Readers might know the name Zulaykha from Max Beerbohm’s riotously funny 1911 novel Zuleika Dobson, about a flamboyant seductress in Ed­wardian Oxford, and it is not inappropriate to mention that comic treatment in this otherwise grim context. Islamic tradition makes “Potiphar’s wife” a much more interesting and rounded character than does the Bible, actually dignifying her with a name. Her husband, in contrast, is known only as al-Aziz, the “Powerful Guy.” The Qur’an adds a sequel in which Zul­aykha summons her women friends to a banquet, at which all have knives to cut their fruit. When Joseph passes by, they are so overcome by sexual desire that they do not notice they are cutting into their own flesh. Later commentators debated over how many of the women unintentionally killed themselves in the process. You may make fun of me, Zulaykha tells her guests, but look at the temptations I have to deal with! I don’t think a scholarly work on comparative Bible interpretation should have me laughing quite as often as this one did, and by no means only in this section.

The Zulaykha tale should serve as a salutary reminder to Christians and Jews about the nature of the Qur’an.
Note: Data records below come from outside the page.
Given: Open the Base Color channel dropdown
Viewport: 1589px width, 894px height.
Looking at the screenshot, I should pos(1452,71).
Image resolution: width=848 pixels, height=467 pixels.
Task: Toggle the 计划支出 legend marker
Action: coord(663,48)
When Westerners open the Qur’an today, they are often investigating only what it says about justifying violence, the nature of jihad, or religious intolerance. All those themes are obviously critical, but it’s easy to lose sight of the book’s character as an assemblage of stories, legends, and folktales. Some of these verge on being shaggy dog tales, while others look like they have strayed from a story by Jorge Luis Borges. Consider, for instance, the mind-twisting Moses story in Sura 18. One of the pleasures of reading Gregg’s book is discovering the wide-ranging humanity and intelligence that runs through the early Islamic tradition, even when he discusses weighty scriptural matters.

Another great virtue of Shared Stories, Rival Tellings is Gregg’s frequent use of visual depictions of the stories. Often these cast light on how the stories were evolving, and more particularly on how the underlying ideas were reaching the consciousness of ordinary believers.

Gregg’s book has much to recommend it, but it is not a straightforward read. Instead of bringing out the major themes that run through the various descriptions, the author works his way painstakingly through each story as it was treated in each religion. Such exhaustive, step-by-step scholarship can be hard going for a general reader. I wonder whether the book should have been structured differently. Each of the individual case studies runs to a hundred pages or so, with Mary taking up 140 pages. Each section might have made more sense as a freestanding short book or could have been expanded slightly into a fuller treatment. Are five books actually hiding in these sprawling pages?

But this is a valuable, scholarly work with an abundance of memorable, surprising stories that will provide new insights even for readers who think they know this material very well. It repays endless dipping.

Philip Jenkins

Philip Jenkins teaches at Baylor University. His latest book is Kingdoms of This World: How Empires Have Made and Remade Religions.